The Tabula Gaga paper follows up on an argument within US feminism between Susan Faludi and Jane Halberstam concerning the latter’s applause for a Gaga-Beyoncé video, Telephone. I argue that the video is remarkably clear about a potential connection between an apparent commitment to postmodernist notions of unbound, free signification and violence against those unwilling to cooperate in derivative fantasies. Fundamentally liberatory concepts can undo themselves when they become caught up in rectifying the universal narcissistic calamities of childhood. Being on guard against this possibility is necessary, because it is these calamities that the culture industry, with its rapidly growing capacity for fantasy representation, seeks to remind us of and regressively stimulate us to require remedies for.
The Scrooge paper takes issue with some aspects of an article on money by Joachim Kalka that appeared in New Left Review. I draw out how the cartoonist’s presentation of Scrooge’s obsession with money is eventually illuminated with the appearance of the Magica de Spel character. Magica’s nominally phallocentric preoccupation with Scrooge’s money fetish provides a standpoint for unpacking Scrooge’s own flight from object relations, and this interpretation is then brought to bear on Kalka’s understanding of Benjamin’s concept of aura.
The Jameson paper draws out how his astonishing capacity for sensitive conceptualization is incapacitated by his inability to recognize narcissistic distortions in his object of analysis. His somewhat capricious resort to Lacanian thought — capricious in that it serves as a kind of shallow placeholder for a more developed psychoanalytic perspective — sets up what ultimately becomes a surprising disengagement from the object-determined misery driving narcissistic dynamics — exemplified by his glossy discussion of the case of a schizophrenic girl — when it is clumsily rendered as “a heap of signifiers.”

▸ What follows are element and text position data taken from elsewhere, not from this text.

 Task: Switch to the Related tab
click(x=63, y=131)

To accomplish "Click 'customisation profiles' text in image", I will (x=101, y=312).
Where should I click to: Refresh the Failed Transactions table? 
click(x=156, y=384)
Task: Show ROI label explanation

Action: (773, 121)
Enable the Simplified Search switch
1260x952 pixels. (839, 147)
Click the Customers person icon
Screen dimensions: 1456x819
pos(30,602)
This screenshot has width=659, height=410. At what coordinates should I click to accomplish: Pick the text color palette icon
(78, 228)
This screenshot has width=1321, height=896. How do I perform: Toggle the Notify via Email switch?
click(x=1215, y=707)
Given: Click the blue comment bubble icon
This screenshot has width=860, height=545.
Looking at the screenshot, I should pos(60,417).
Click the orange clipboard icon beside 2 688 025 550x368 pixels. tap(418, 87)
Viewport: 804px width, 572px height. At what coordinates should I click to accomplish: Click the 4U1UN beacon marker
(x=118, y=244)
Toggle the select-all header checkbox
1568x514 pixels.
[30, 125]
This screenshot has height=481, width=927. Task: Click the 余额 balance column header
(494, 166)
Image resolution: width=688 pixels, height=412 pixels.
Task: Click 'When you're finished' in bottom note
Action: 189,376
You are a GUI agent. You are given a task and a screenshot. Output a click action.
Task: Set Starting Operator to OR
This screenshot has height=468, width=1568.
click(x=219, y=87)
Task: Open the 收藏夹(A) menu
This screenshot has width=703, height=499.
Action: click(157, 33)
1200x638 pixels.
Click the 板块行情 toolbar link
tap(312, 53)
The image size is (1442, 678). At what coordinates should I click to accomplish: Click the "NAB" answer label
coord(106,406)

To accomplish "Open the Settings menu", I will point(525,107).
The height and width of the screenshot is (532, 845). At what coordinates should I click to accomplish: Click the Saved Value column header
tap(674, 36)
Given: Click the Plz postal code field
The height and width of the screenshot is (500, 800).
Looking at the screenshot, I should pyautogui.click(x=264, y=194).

Finally, the paper on Horkheimer and Adorno’s treatment of Sade in their Dialectic of Enlightenment serves as a touchstone for questioning their analysis of the corrosive effects of Reason. What appears to them to have been unbridled self-interested Reason leading Sade over the cliff of fantastic bestiality is instead an assault on human connection driven by a counterdependency that is ultimately self-negating, not self-enhancing. In support I analyze a recent film by Winans, Ink, and also discuss clinical material.
My political orientation? In brief, critical Marxist, a friend of the Frankfurt School, and feminist and anti-racist within those terms.
A comment on my style of presentation is in order. To me a great appeal of Internet-based writing is that it’s possible to escape some of the usual limits on quotation imposed by print publishing. This allows not only more extensive quoting of text — especially clinical reports, which are essential for conveying the dynamics of psychodynamics — and, as you’ll see, the quoting of film. Further, it also allows the site to help preserve work, such as Angyal’s summary of his treatment of a young man suffering from catatonic schizophrenia, that would otherwise, as far as I can tell, only molder on shelves. Thus at times I may simply provide a brief comment to bring an important work to your attention.